Im sündteuren Hotel-Shop hatte sie sich eine Baseballmütze, eine gefälschte Designer-Sonnenbrille und ein chromgelbes T-Shirt mit der Aufschrift »South Beach« gekauft, das sie mit weißen Shorts kombinierte. In ihren Hosentaschen steckten eine zusammengefaltete braune Papiertüte und ein Plastikhandschuh.
    Sie trank einen Schluck Orangensaft. Die Flasche aus der Minibar war noch kühl. Die Nachricht von Amys Tod ließ sie nicht los. Und wenn ihr jemand absichtlich die Überdosis verabreicht hatte? Diesen dunklen Gedanken schob sie beiseite; sie wollte sich erst wieder damit beschäftigen, wenn sie erledigt hatte, was sie in Miami erledigen musste. Rechtzeitig zur Beerdigung wollte sie wieder zu Hause sein.
    Sie steckte die Flasche in den Getränkehalter und sah sich um. Es war nicht viel los. Nur Jogger waren unterwegs. Zwei ältere Damen zogen laut keuchend ihre Walking-Runden, eine junge Frau rannte im Sport-BH und einer schwarzen Bikinihose ums Carré, eine andere führte im Sprinttempo ihren Zwergpudel aus, Handy und Schrittzähler baumelten vor ihrem Bauch.
    Für heute hatte Ellen sich etwas Neues ausgedacht. Sie wollte als Spaziergängerin Erkundigungen einziehen. Also verließ sie den Wagen und schlenderte die Straße entlang. Wann hier wohl die Post abgeholt wurde? Bei keinem Briefkasten war der rote Zeiger oben. Wenn sie einen Brief von Carol hätte, hätte sie ihr Ziel erreicht.
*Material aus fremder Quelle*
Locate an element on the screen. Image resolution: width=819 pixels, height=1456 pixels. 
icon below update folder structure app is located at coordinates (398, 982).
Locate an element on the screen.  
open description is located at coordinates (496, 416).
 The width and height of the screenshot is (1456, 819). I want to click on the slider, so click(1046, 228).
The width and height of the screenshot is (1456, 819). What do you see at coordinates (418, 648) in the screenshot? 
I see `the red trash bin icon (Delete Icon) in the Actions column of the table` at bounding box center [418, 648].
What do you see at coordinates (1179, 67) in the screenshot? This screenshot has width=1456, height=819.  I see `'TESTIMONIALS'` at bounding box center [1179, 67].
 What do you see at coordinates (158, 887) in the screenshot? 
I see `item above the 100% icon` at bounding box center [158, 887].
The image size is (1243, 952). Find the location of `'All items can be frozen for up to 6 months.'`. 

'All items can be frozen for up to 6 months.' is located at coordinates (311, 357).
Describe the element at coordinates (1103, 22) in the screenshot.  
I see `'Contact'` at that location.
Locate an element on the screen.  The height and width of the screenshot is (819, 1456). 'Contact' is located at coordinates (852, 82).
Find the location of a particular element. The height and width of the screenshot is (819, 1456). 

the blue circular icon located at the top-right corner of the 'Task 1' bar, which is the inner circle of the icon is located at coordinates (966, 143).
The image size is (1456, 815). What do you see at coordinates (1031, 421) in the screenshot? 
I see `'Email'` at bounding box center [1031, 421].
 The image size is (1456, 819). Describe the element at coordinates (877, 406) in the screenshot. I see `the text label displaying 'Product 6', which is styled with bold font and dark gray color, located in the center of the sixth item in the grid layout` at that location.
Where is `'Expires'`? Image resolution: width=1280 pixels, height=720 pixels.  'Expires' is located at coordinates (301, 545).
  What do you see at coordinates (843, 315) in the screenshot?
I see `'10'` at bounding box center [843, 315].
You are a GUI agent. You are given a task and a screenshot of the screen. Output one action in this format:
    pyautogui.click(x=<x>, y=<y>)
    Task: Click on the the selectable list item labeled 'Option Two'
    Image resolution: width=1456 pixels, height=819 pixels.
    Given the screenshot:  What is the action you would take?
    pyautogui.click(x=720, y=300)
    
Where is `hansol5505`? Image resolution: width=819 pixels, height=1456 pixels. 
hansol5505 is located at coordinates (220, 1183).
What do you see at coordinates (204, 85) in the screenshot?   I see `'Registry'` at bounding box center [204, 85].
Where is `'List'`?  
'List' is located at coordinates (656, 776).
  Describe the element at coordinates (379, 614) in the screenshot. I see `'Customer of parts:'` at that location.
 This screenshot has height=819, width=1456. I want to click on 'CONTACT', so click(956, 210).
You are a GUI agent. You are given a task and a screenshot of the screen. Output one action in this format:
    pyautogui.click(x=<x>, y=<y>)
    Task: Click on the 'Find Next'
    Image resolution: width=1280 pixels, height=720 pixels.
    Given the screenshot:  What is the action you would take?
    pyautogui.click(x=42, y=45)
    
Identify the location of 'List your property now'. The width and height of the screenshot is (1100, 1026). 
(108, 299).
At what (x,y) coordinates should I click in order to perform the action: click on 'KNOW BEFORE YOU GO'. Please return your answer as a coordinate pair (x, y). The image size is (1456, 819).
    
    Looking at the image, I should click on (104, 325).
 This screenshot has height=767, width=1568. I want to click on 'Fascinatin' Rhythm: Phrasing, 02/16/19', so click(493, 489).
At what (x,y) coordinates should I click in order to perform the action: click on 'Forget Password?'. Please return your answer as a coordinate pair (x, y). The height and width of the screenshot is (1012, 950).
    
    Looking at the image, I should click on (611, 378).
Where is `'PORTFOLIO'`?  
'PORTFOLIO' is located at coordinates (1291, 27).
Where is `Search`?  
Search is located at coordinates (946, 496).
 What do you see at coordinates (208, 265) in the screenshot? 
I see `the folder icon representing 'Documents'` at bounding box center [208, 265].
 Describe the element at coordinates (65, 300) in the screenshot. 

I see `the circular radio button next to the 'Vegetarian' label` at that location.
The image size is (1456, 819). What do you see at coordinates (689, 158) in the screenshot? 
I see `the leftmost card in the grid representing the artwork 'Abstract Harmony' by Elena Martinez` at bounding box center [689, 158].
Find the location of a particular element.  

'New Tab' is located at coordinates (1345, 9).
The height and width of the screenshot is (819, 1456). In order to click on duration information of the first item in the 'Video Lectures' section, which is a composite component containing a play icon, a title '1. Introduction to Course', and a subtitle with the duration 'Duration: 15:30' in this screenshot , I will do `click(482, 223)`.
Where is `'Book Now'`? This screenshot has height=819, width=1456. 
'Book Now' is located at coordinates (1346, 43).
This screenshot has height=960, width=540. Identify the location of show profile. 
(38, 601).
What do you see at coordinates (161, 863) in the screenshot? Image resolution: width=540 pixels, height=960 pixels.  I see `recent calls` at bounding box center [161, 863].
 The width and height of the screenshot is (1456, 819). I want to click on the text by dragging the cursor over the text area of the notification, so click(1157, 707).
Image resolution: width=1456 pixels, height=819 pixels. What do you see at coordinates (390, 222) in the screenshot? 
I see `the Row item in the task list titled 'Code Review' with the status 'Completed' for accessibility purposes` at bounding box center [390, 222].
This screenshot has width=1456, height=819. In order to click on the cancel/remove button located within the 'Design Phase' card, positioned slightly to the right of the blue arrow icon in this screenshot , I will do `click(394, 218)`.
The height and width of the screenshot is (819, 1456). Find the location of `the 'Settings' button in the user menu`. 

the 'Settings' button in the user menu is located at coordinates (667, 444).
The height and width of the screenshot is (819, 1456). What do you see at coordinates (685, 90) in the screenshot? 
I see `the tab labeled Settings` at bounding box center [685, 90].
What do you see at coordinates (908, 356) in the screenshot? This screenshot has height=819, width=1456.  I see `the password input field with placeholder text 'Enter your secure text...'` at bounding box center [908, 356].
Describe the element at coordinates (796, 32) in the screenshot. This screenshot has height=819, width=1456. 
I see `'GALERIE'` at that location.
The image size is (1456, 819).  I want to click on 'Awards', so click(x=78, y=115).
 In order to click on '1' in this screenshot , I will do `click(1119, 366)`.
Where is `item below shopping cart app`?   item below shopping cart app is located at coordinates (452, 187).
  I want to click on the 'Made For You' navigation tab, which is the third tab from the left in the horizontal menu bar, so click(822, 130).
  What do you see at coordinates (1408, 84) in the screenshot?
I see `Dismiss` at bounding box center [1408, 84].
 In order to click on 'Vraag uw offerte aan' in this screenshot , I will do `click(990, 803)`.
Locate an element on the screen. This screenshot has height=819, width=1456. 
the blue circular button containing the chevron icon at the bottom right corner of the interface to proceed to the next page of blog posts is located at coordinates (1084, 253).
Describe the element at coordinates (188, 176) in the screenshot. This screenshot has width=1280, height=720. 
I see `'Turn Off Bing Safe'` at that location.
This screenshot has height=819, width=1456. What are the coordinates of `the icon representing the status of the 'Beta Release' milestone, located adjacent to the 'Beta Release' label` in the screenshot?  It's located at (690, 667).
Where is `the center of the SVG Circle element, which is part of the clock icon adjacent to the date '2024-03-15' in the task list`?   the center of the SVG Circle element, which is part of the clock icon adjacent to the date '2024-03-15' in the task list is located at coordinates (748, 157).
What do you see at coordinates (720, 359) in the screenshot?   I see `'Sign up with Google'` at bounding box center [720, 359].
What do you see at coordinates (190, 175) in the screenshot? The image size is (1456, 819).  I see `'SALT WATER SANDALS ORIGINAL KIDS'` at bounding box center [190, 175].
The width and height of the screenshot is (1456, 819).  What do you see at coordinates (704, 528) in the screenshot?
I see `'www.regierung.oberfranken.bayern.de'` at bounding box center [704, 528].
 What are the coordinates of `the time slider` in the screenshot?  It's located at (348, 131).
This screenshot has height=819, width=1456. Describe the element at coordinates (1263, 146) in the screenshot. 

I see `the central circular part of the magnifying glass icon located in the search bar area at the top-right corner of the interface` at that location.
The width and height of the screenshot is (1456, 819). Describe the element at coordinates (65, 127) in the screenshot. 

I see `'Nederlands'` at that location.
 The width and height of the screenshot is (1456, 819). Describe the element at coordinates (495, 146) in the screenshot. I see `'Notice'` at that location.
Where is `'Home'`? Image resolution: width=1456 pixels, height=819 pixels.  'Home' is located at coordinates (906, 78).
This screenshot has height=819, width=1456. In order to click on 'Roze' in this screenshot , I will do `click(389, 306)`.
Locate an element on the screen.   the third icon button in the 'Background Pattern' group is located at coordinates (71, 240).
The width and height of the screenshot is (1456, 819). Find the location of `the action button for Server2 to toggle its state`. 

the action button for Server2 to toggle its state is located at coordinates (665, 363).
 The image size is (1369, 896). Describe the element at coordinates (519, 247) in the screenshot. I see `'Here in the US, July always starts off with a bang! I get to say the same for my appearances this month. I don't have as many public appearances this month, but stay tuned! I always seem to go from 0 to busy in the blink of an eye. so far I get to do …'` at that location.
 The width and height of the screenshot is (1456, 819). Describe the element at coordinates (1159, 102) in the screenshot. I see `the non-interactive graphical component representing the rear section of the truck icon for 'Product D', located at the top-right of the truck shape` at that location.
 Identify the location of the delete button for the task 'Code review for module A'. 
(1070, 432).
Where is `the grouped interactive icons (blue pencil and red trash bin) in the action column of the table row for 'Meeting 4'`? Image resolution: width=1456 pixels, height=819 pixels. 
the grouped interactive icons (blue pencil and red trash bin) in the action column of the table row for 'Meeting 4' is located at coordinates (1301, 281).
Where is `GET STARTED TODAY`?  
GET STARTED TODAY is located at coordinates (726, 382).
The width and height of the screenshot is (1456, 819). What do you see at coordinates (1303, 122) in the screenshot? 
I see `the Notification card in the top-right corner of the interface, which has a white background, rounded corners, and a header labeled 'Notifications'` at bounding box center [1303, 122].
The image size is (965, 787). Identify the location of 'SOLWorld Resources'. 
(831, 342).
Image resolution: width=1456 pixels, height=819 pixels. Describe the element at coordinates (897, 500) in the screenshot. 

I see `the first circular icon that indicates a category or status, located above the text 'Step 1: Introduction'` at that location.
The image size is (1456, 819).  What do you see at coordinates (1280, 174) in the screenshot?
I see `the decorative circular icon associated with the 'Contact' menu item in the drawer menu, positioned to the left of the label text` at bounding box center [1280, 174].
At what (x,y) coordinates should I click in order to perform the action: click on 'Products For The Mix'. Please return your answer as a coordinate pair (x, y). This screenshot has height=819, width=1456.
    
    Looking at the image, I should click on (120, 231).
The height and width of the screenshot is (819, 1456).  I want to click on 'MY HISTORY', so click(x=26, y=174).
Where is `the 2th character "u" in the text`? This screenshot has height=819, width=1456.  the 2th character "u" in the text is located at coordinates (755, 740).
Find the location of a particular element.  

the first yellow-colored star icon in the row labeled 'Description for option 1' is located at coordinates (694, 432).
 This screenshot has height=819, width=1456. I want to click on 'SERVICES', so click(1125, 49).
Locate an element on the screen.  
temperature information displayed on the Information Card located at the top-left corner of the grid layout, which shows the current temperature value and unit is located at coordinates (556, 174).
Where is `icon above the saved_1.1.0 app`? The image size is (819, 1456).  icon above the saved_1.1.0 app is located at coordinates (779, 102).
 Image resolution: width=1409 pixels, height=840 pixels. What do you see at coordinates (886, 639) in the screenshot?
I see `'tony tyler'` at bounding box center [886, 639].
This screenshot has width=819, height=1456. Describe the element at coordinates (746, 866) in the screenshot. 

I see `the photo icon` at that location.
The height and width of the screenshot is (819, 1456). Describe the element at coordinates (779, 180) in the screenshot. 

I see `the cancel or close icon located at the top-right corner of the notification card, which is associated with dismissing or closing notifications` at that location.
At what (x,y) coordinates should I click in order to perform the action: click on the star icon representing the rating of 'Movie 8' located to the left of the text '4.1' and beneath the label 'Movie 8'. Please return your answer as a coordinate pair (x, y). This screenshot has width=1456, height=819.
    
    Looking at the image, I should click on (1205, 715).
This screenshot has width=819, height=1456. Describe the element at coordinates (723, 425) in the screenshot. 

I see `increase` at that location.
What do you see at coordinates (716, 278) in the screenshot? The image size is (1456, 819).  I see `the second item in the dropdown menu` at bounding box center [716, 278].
    Sie beschleunigte ihren Schritt, um die beiden älteren Damen einzuholen, die vor ihr herliefen. Die beiden trugen pastellfarbene Bermudashorts und gemusterte Trägerhemdchen. Obwohl sie bestimmt über siebzig waren, sahen
sie blendend aus. Beide trugen ihr silbernes Haar kurz geschnitten. Die Rechte hatte eine gelbe Schirmmütze aus Frottee, die Linke eine weiße Baseballmütze als Sonnenschutz aufgesetzt. Kurz vor dem Haus der Bravermans hatte Ellen sie eingeholt.
    »Entschuldigen Sie, meine Damen.« Die beiden drehten sich um. »Wissen Sie, um wie viel Uhr hier die Post abgeholt wird? Ich kümmere mich um das Haus meiner beiden Cousins auf der Brightside Lane und habe vergessen, sie danach zu fragen.«
    »Wer sind denn Ihre Cousins?«, fragte die Dame mit der Schirmmütze freundlich.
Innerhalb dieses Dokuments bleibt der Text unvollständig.